Le paradigme pour l’avenir de la gouvernance ouverte devrait conséquemment apprendre des expériences passées et évoluer en tant que relation plus saine entre gouvernements, entreprises et citoyens. Il est également clair que les renseignements détenus par le secteur public devront être de plus en plus accessibles afin qu’ils soient réutilisés par une gamme étendue d’intervenants. Les récentes avancées dans la théorie de la transparence constituent une nette inspiration pour le concept de gouvernement ouvert. Elles plaident pour l’application des philosophies issues du mouvement pour les logiciels libres dans le contexte des principes démocratiques de façon à autonomiser les citoyens intéressés et à leur permettre de participer directement au processus législatif. Cependant, la gouvernance ouverte a plus à voir avec l’ouverture des données qu’avec les logiciels libres. Dès que les données sont ouvertes, disponibles et bien structurées, le pouvoir des masses, qui a transformé l’industrie de l’information journalistique avec la naissance des blogues, pourrait s’étendre à pratiquement tous les coins du Web. Comme les fournisseurs extérieurs subissent moins les contraintes de bureaucraties rigides et de la stricte imputabilité, ils pourront innover autour des données de façon beaucoup plus rapide et libre que les gouvernements. Mais les données ouvertes ne représentent pas pour autant une panacée ; la libération des données ne sera qu’un petit pas dans un long parcours.
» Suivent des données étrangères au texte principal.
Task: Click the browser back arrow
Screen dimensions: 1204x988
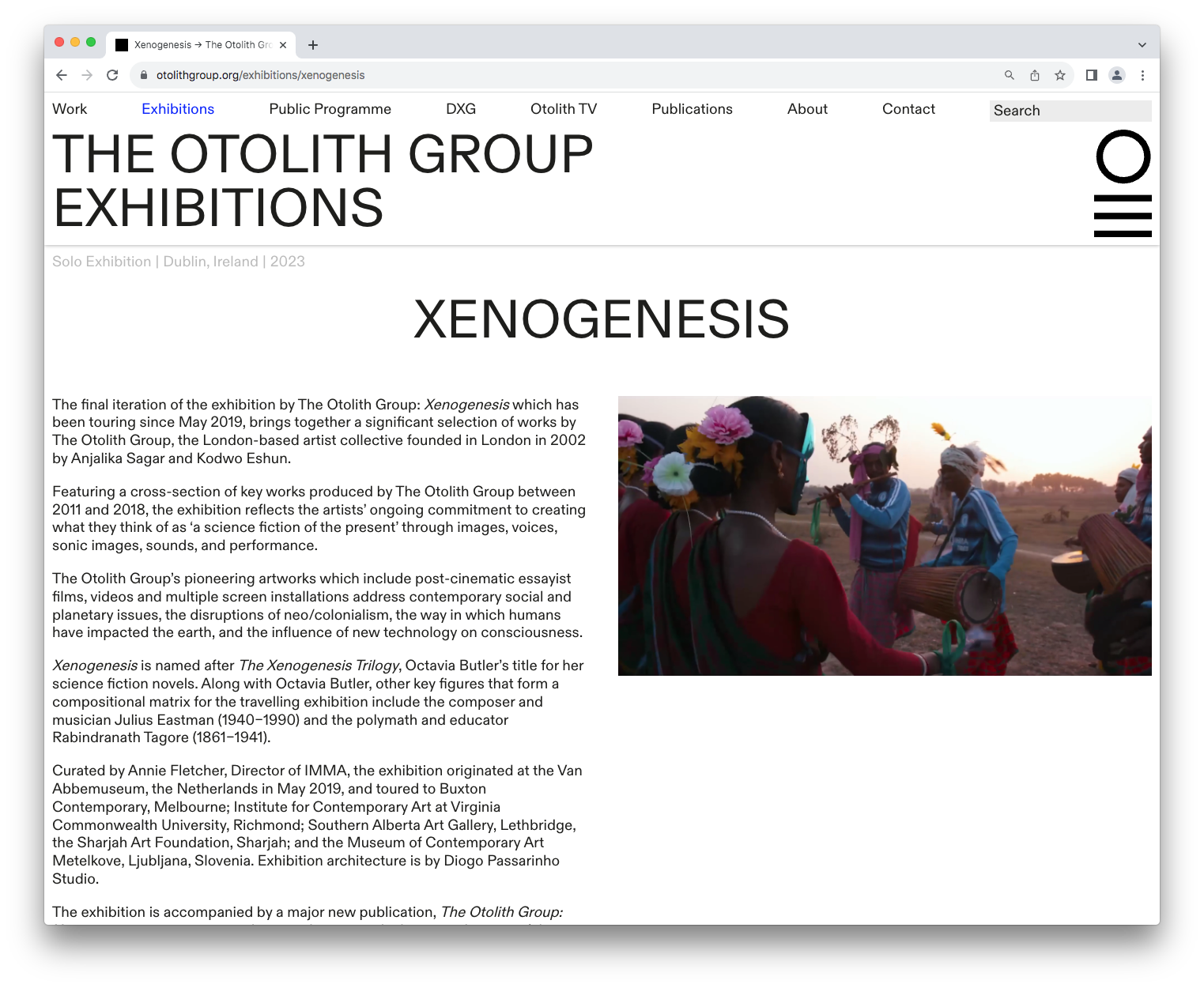Action: tap(62, 75)
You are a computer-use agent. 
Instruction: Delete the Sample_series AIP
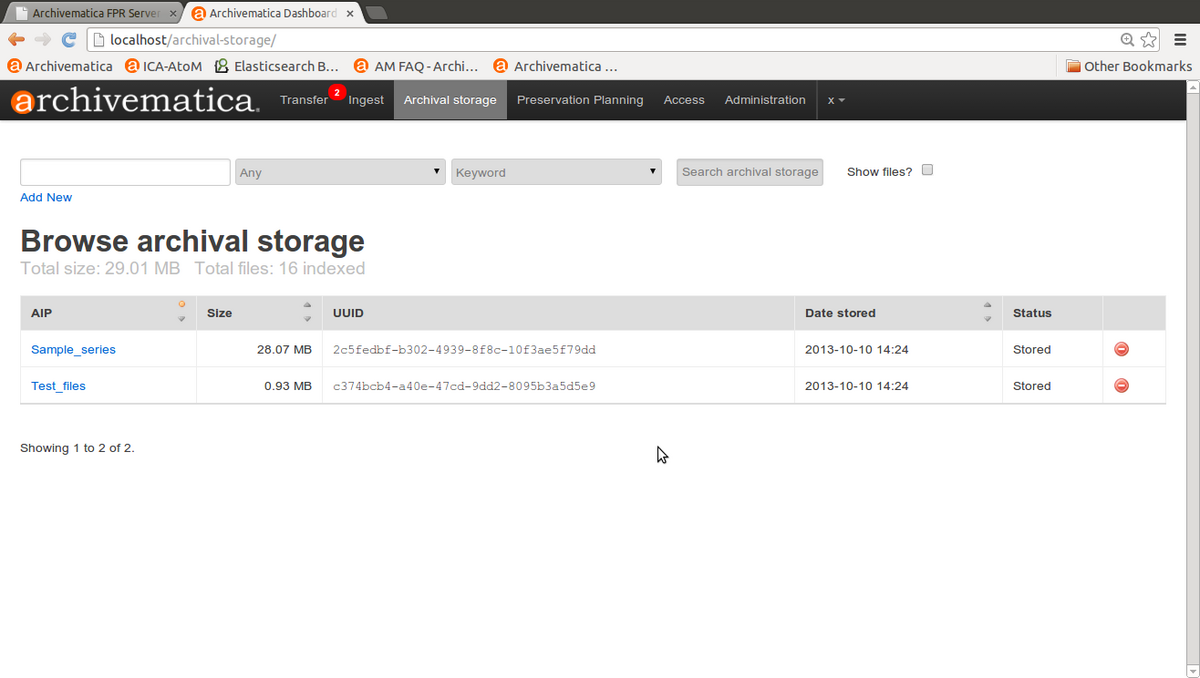[x=1120, y=349]
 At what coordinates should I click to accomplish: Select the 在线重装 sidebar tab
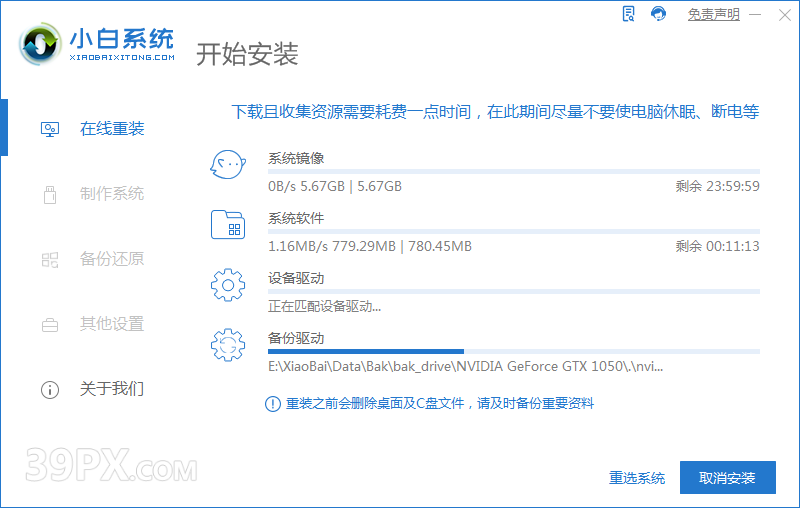tap(111, 128)
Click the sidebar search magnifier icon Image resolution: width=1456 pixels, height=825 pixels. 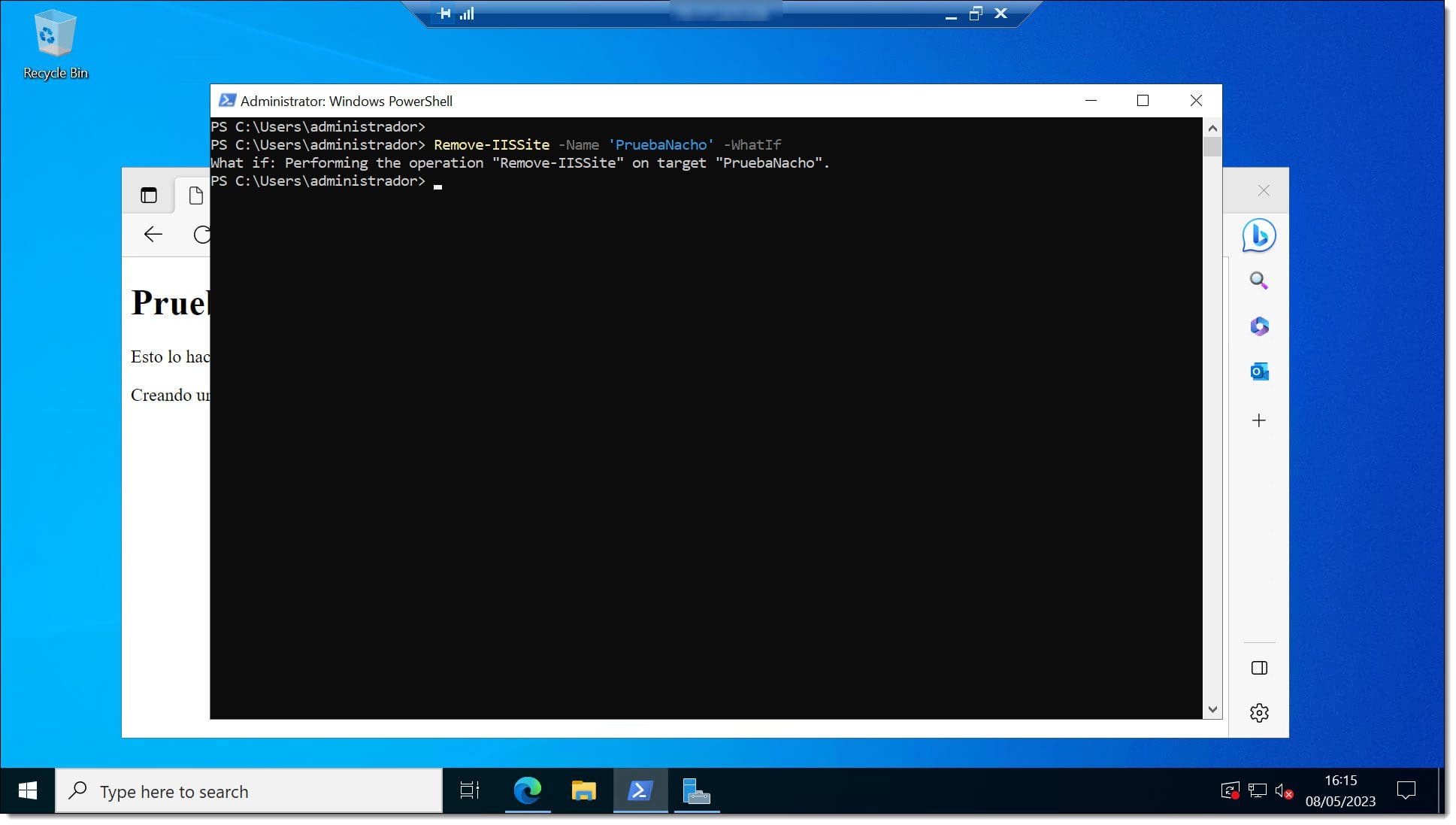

Malgré tous les efforts et les succès du passé, le travail est loin d’être terminé. En effet, bien que l’engagement politique et les attentes des citoyens et des entreprises soient plus forts que jamais, le cadre d’interprétation proposé par le présent article afin d’évaluer les performances pourrait guider les stratégies innovatrices qui nous permettront de repousser les frontières traditionnelles du gouvernement électronique et de résoudre des problèmes sociaux complexes auxquels nous faisons face en appliquant des innovations assistées par les TIC et des approches coopératives de l’administration. L’innovation, la durabilité, la reprise économique et la croissance dépendront en fait de plus en plus de la capacité des personnes responsables de l’élaboration des politiques à visualiser clairement et efficacement tant les causes originelles que les possibles solutions des questions mondialisées (Misuraca et autres, 2010). C’est uniquement dans ce contexte que les principales barrières empêchant l’amélioration de l’administration pourront être retirées et qu’il sera possible de construire une société numérique à la fois ouverte, innovante et inclusive.